Please write out the stretch of the records from the line containing "Open the Locations" through the end of the records, copying each line unchanged.
:: Records shown
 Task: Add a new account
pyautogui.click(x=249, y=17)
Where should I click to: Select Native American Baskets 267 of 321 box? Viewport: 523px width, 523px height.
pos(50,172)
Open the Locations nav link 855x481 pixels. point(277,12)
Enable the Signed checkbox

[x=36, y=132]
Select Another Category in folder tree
::::
*Worked answer:*
Open the Locations nav link 855x481 pixels. point(277,12)
Enable the Signed checkbox

[x=36, y=132]
Select Another Category in folder tree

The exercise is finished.